**To do**
Among the entries that follow, locate the line with "Task: Select the ACCOUNT footer heading" and the line with "You are a computer-use". Output those lines and all lines in between, exactly, minus the pictures.

**Data records**
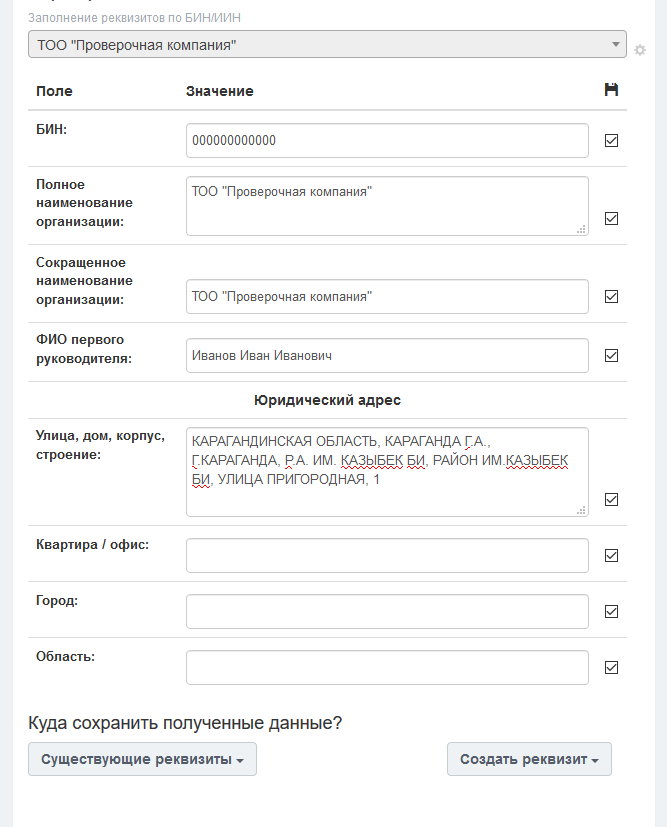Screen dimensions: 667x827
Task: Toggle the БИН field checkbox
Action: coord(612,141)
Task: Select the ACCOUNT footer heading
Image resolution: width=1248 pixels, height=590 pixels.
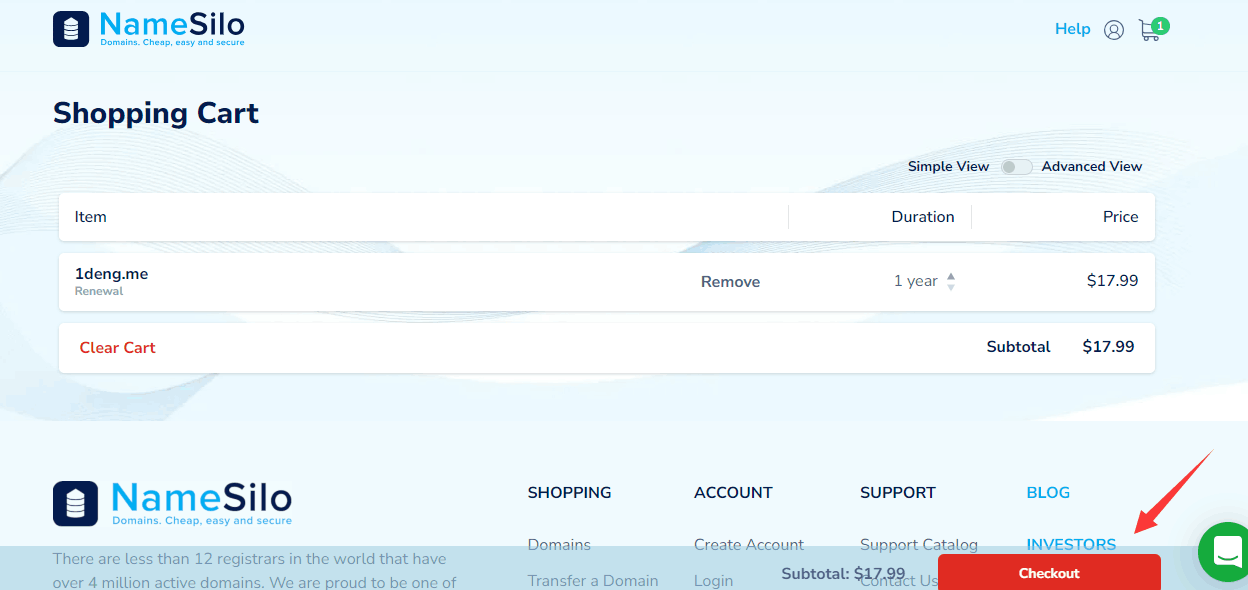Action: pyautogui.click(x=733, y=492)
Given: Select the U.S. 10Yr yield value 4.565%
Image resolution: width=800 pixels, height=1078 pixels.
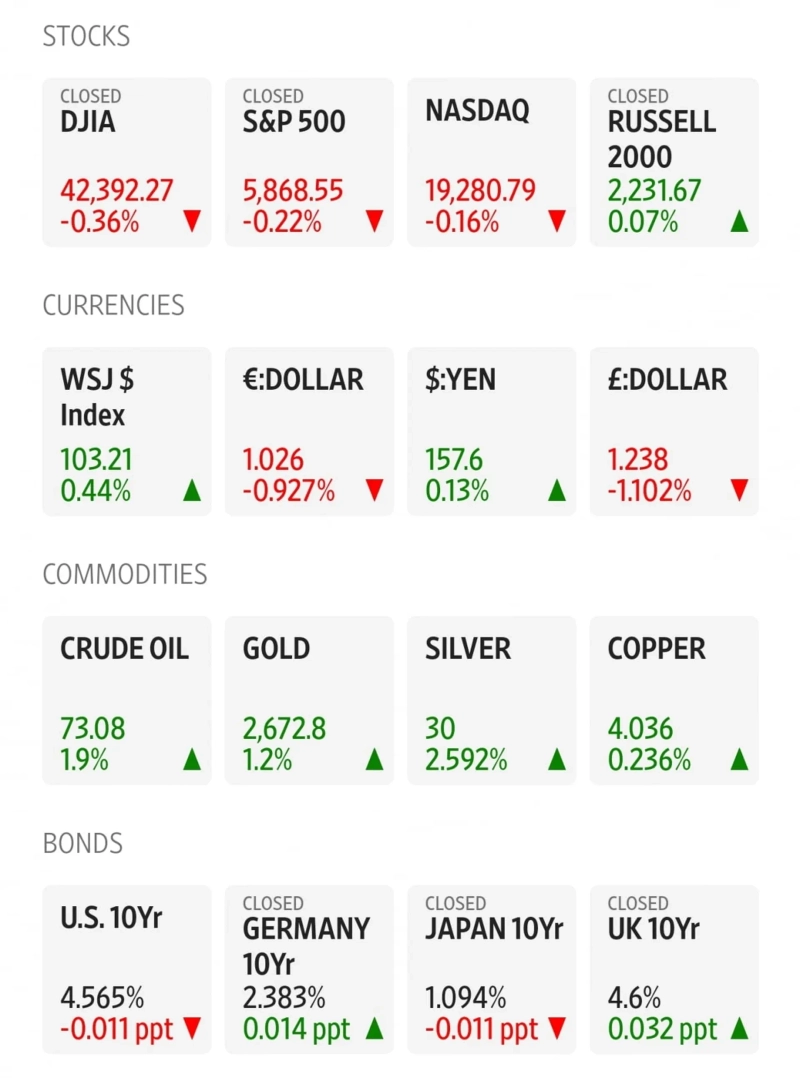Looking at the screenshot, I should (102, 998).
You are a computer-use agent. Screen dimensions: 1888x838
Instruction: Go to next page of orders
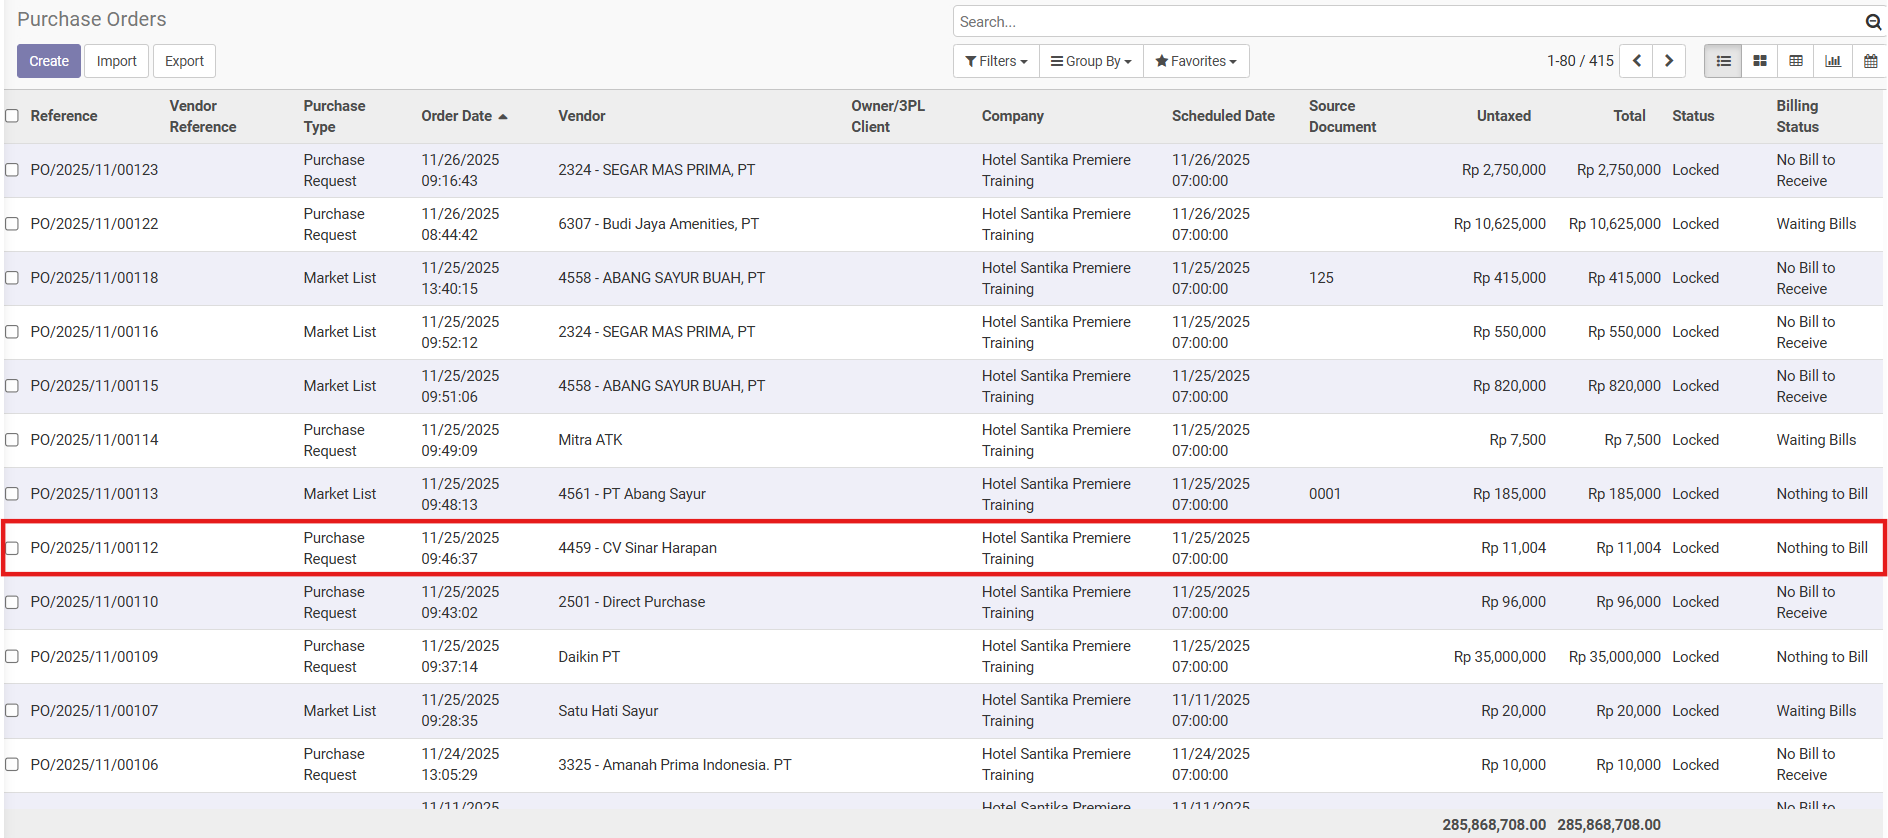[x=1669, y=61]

--

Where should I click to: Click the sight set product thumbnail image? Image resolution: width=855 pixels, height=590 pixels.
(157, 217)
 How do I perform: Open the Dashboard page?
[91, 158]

...

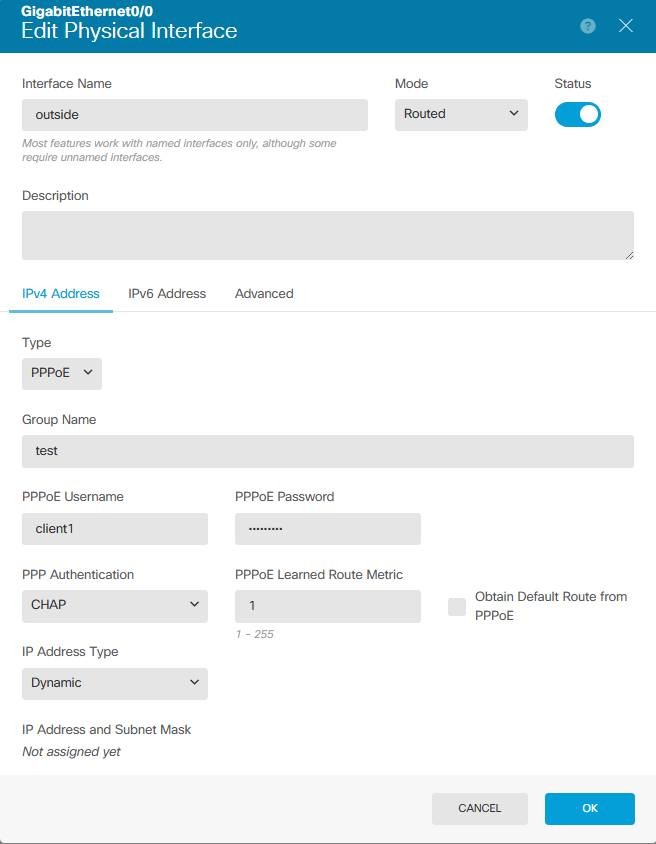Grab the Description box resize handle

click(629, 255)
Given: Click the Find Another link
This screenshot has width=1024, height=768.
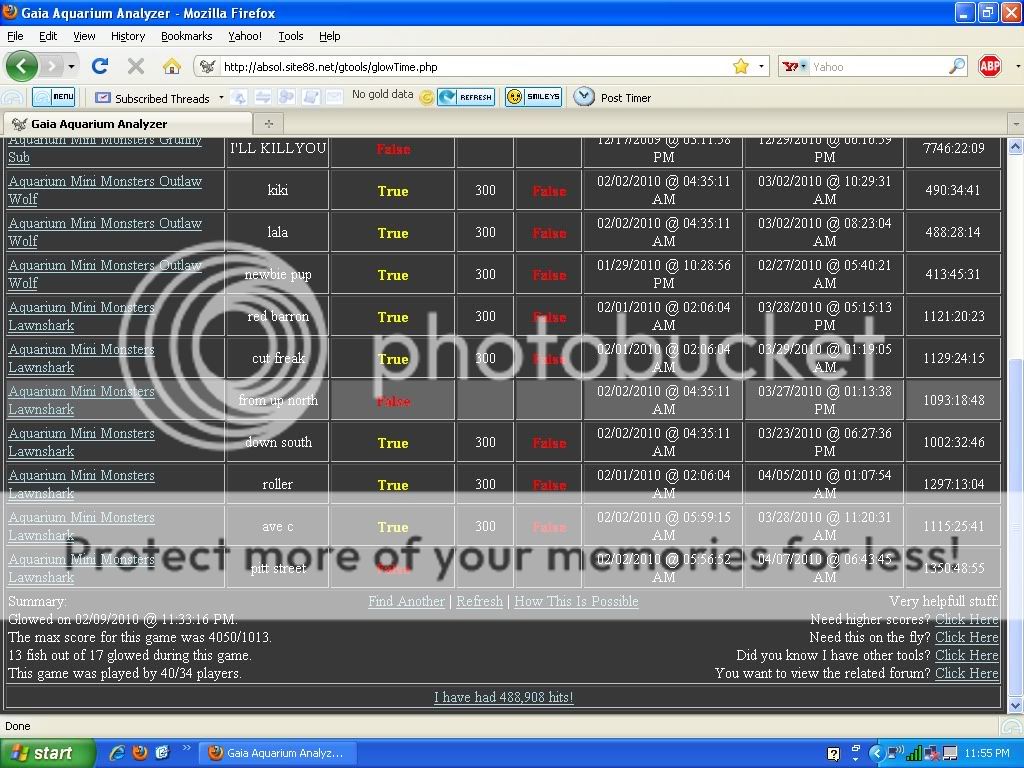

**Task response**
Task: Select the ACCOUNT footer heading
Image resolution: width=1248 pixels, height=590 pixels.
Action: pyautogui.click(x=733, y=492)
Given: Select the U.S. 10Yr yield value 4.565%
Image resolution: width=800 pixels, height=1078 pixels.
Looking at the screenshot, I should (102, 998).
You are a computer-use agent. Screen dimensions: 1888x838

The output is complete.